Financial Reporting Consolidation and New Revenue Lines
HRSA is consolidating and removing several detailed financial reporting lines (e.g., collapsing payer category detail in Table 9D and aggregating Health Center BPHC grant lines into a single Total Health Center BPHC Grants line in Table 9E) while adding new lines such as Bad Debt Write-Offs and Allowances (Table 9D line 15 column G), Net Patient Service Revenue (line 16 column G), Pharmacy Net Patient Service Revenue (line 17), and Third-Party Incentive Revenue (line 18). HRSA says these changes are to reduce burden and better align with generally accepted accounting principles.
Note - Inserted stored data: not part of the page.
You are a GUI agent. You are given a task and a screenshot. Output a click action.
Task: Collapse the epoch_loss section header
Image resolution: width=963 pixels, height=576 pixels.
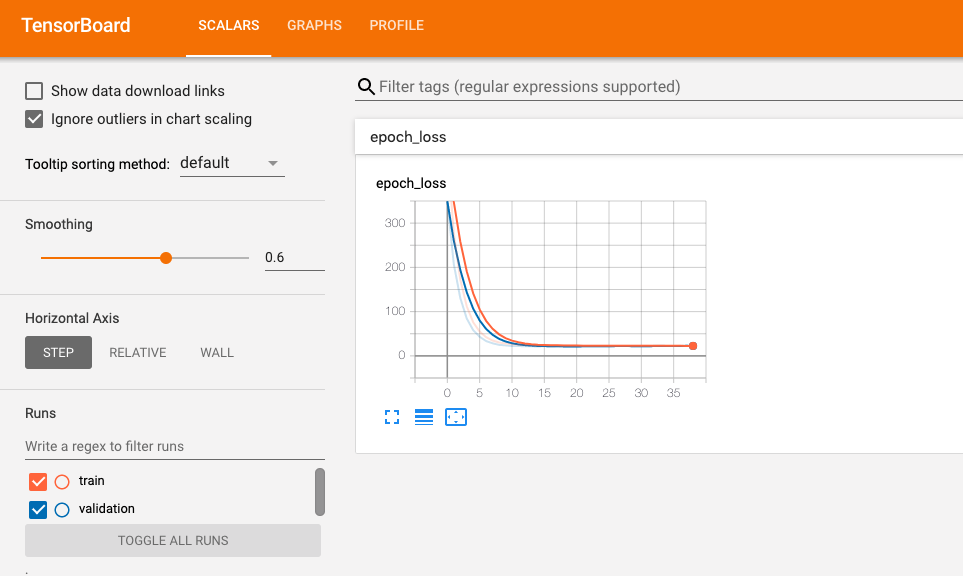coord(659,137)
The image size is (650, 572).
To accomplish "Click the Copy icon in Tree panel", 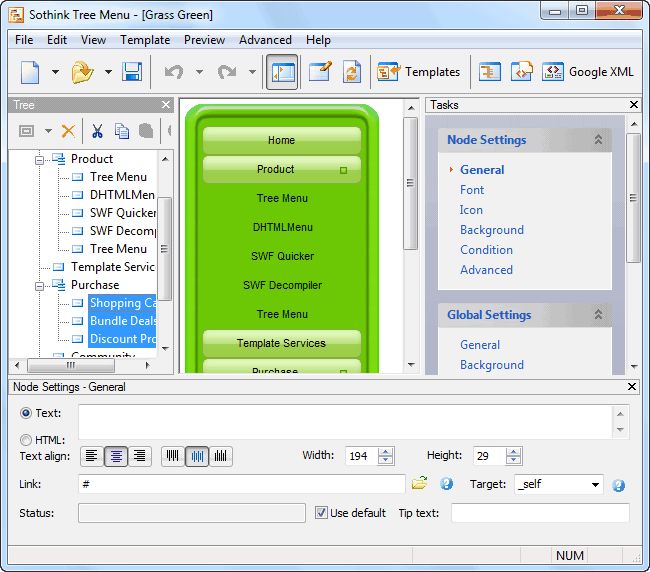I will point(122,131).

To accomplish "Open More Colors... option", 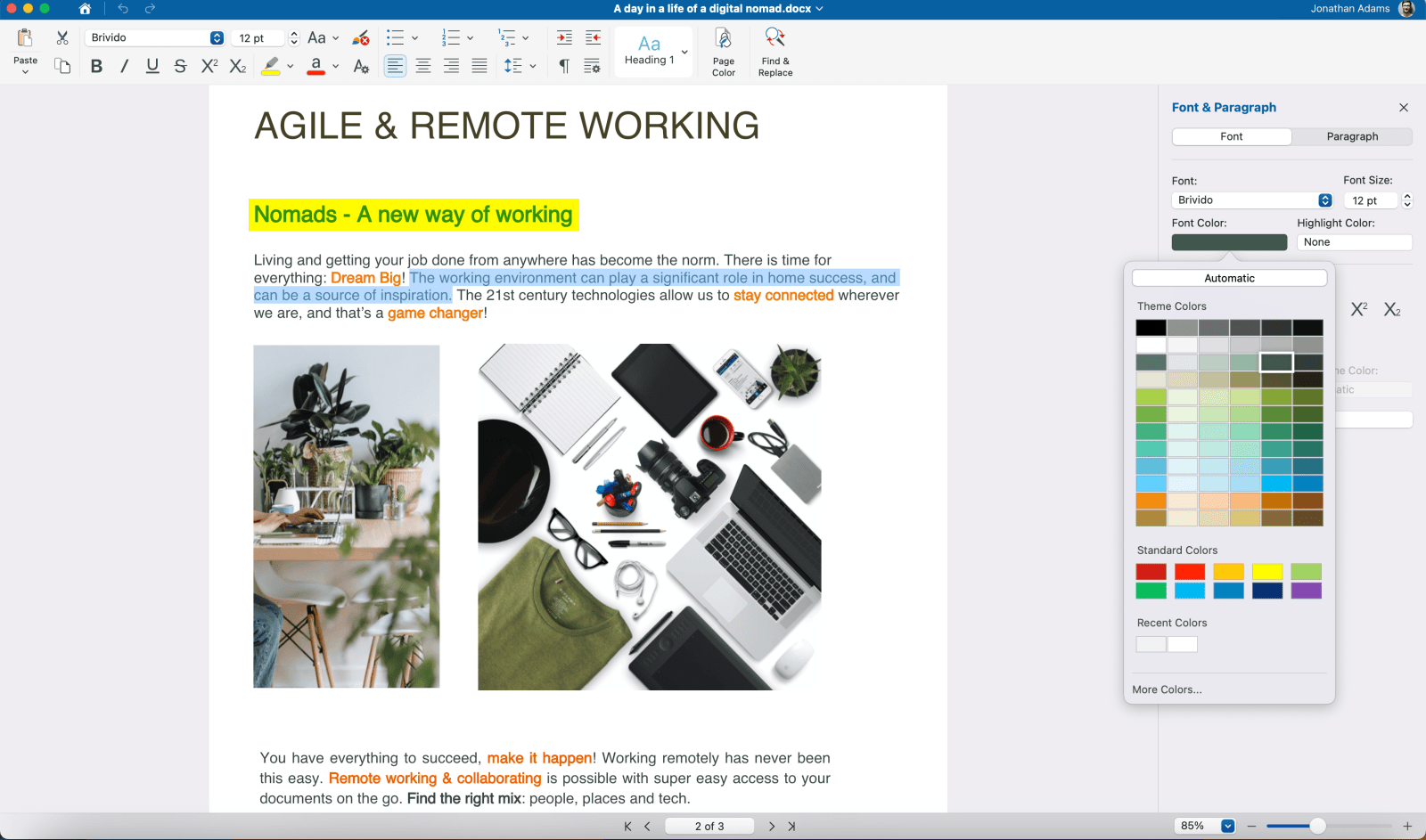I will 1167,689.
Fall Risk Screening Measure for Seniors
A new fall risk screening measure is being added to Table 6B (line 24) to capture the number of patients age 65 and older screened for future fall risk, aligned with eCQM CMS139v14. This measure applies to patients who are 65 years of age and older.
PMHNPs Added to Staffing Categories
HRSA will add Psychiatric Mental Health Nurse Practitioners (PMHNPs) as a distinct drop-down option on Table 5, line 20b, under Other Licensed Mental Health Providers to better classify mental health workforce composition. HRSA says this will allow more accurate staffing classification for behavioral health providers.
UDS Will Ask About Services for Under-19 Youth
HRSA is adding Appendix D Question 20 asking whether health centers provide services for individuals under 19 that use puberty blockers, sex hormones, or surgical procedures to transform physical appearance. The question lists examples (e.g., GnRH agonists, androgen blockers, estrogen, testosterone) and surgical procedures and is intended to capture whether such services are provided.
COVID Measure Retention and Removals
Of five COVID-related measures included in the 2025 UDS, HRSA will retain two measures (Novel coronavirus (SARS-CoV-2) disease — Table 6A line 4c — and Long COVID — line 4d) and remove three others (including Respiratory conditions related to COVID-19 line 6a, SARS-CoV-2 diagnostic test line 21c, and antibody test line 21d) as part of streamlining efforts.